Alcohol Addiction Issues and Short Stories
The following represents various issues, problems, and short stories about people who have faced drinking problems.
Alcohol Withdrawal Symptoms and the Worst Thing About Alcoholism
I sometimes try to think about what it is about alcohol addiction that makes it so despicable. Is it the control it takes from a person? Is it the financial difficulties it usually leads to?
Is it the number of DUIs a person receives? Is it the hiding of one’s alcohol so that he or she can access the alcohol at any time?
Is it the destructive alcohol side effects that alcohol abusers and alcoholics typically experience? Is it the pain that it masks at first only to result in even more pain down the road?
Is it the denial that results from a lack of clear thinking and sound reasoning ability? Is it the alcohol withdrawal symptoms that occur when the alcoholic tries to quit drinking?
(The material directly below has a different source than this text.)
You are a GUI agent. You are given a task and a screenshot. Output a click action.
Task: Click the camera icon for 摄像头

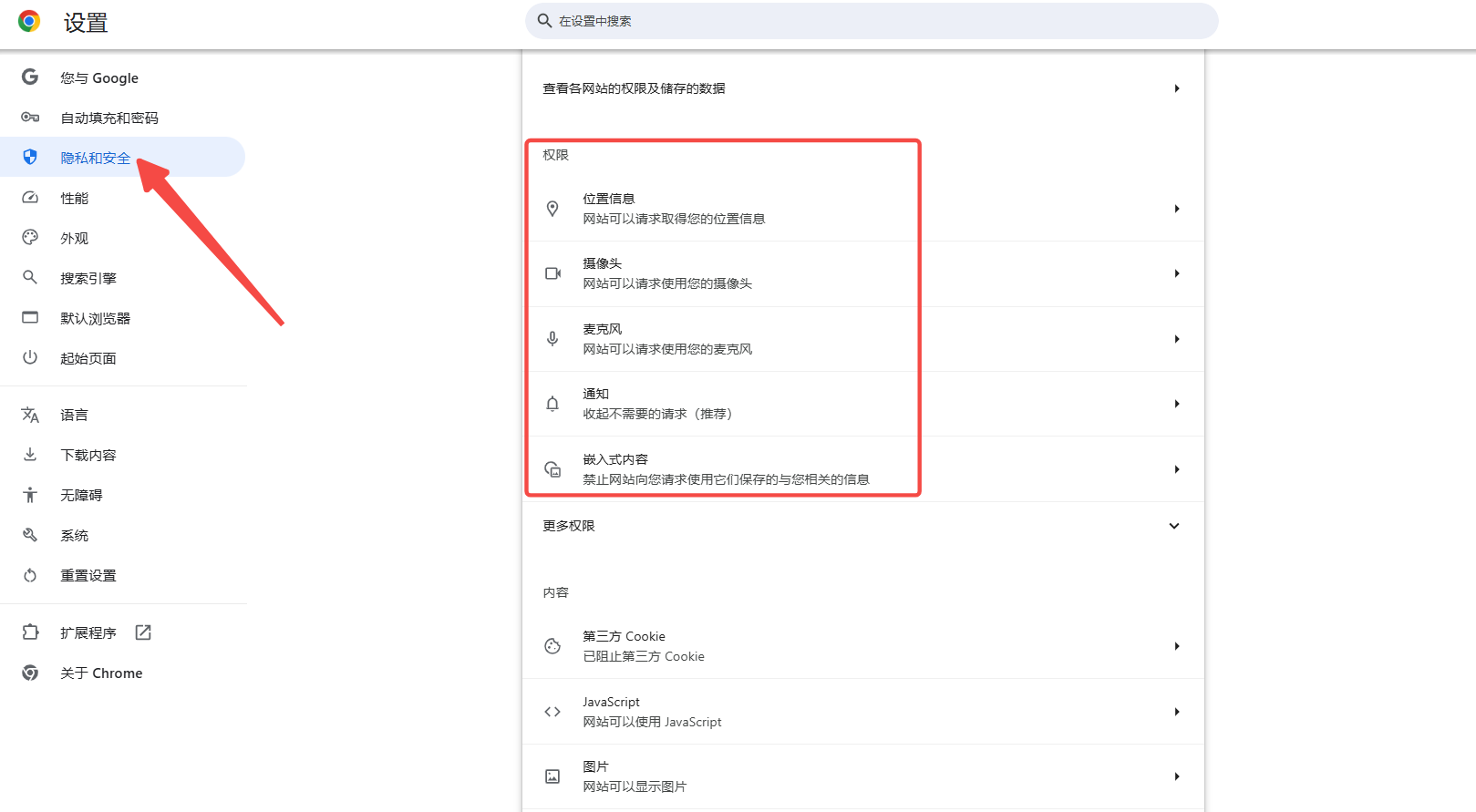point(552,273)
While each and every one of these is a hallmark of alcoholism, I think that the worst aspect of alcoholism is that it destroys everything that makes a person a human being. It destroys relationships and one’s health.
It puts more than a few people in the poor house. It leads to poor work performance and eventually to unemployment. It destroys a person’s ability to reason and to make solid decisions.
And finally, it is the great destroyer of hope. In sum, alcoholism is the great destroyer that must be fought at every turn.
Alcohol Side Effects and Drinking Consequences
“I know I drink more than I should but at twenty-two-years-old, why should I be concerned about the negative alcohol side effects of drinking?” stated Richard. “Just about everybody I know gets drunk once-in-a-while so what’s the big deal about having a little fun while drinking?”
Richard probably echoes the thoughts of millions of our teens and young adults, many of whom think that they are so young and strong that they will live forever.
First of all, many teenagers and young adults die each year from alcohol-related accidents, homicides, suicides, crimes, diseases, and traffic fatalities. Second, what young people do today can radically affect their quality of life 40 or 50 years down-the-road.
Not only this, but young mothers who drink while they are pregnant may have babies who have fetal alcohol syndrome, an incurable condition that lasts a lifetime.
The bottom line: what young people do today can ultimately determine how they will live when they are older. And if teens and pre-teens start experimenting with drinking today, they run the risk of engaging in adolescent alcohol abuse and teenage alcoholism down-the-road.
The Problem of Teenage Alcohol Abuse
Research statistics show that adolescent alcohol abuse is increasing in the United States. What are the reasons for this?
Some experts point to the influence of alcohol advertisements that the media produces. Others point to the acceptability and accessibility of alcohol of in our society. Still others point to the increased stress in the lives of our youth.
Since the husbands and wives in many families are gainfully employed, the lack of parental supervision certainly has to play a significant part in the increase in teenage alcohol abuse.
Other alcoholism experts point to our overall permissive society as a key reason why many of our youth are engaging in abusive drinking behavior. The point: there are a variety of reasons why many of today’s adolescents abuse alcohol.
The bottom line: our society needs to address the problem of adolescent alcohol abuse and immediately develop doable alcohol prevention and education programs for all of our youth.
A Birthday Party and Death from an Alcohol Overdose
Betty was a college junior who rarely drank in excess. In fact, her nickname was “Plain Betty” because she studied hard and almost never drank more than one or two drinks at one sitting.
In spite of this, Betty died from an alcohol overdose on her twenty-first birthday. “What the heck happened?” asked her parents. Needless to say, her roommate and her friends were stunned.
After all, doesn’t alcohol poisoning typically happen to people who regularly get drunk and who chronically abuse alcohol?
Dying from an alcohol overdose is not supposed to happen to a person like Betty who probably drank less than two or three times per year.
Yet on her twenty-first birthday, Betty drank significantly more than her liver could process. It didn’t help that Betty barely weighed 100 pounds and was drinking on an empty stomach according to her friends. In short, Betty was anything but a drunk yet died from drinking far more than her small body could metabolize.
Alcohol Effects and Abusive Drinking
Is it reasonable to assume that most teenagers and adults have a fairly good grasp of the number of diseases and illnesses that are related to chronic alcohol abuse Is this assumption, however, grounded on the facts?
Stated differently, do most of the people in our country truly have a good understanding of the negative alcohol side effects that are associated with abusive and hazardous drinking? I ask these questions for one basic reason.
It would appear that if the majority of teens and adults in our society were aware of the vast number of different health conditions and disorders that are caused by excessive and abusive drinking, far fewer people in our society would become alcohol abusers and alcoholics.
If this statement is correct, then it would make sense for our school administrators, politicians, social service agencies, and our community leaders to implement a comprehensive educational program that focuses on the different sicknesses and illnesses that are related to repetitive, long-term alcohol abuse.
Perhaps such an educational and preventative approach would significantly reduce the adolescent alcohol abuse and teenage alcoholism that exist in our country.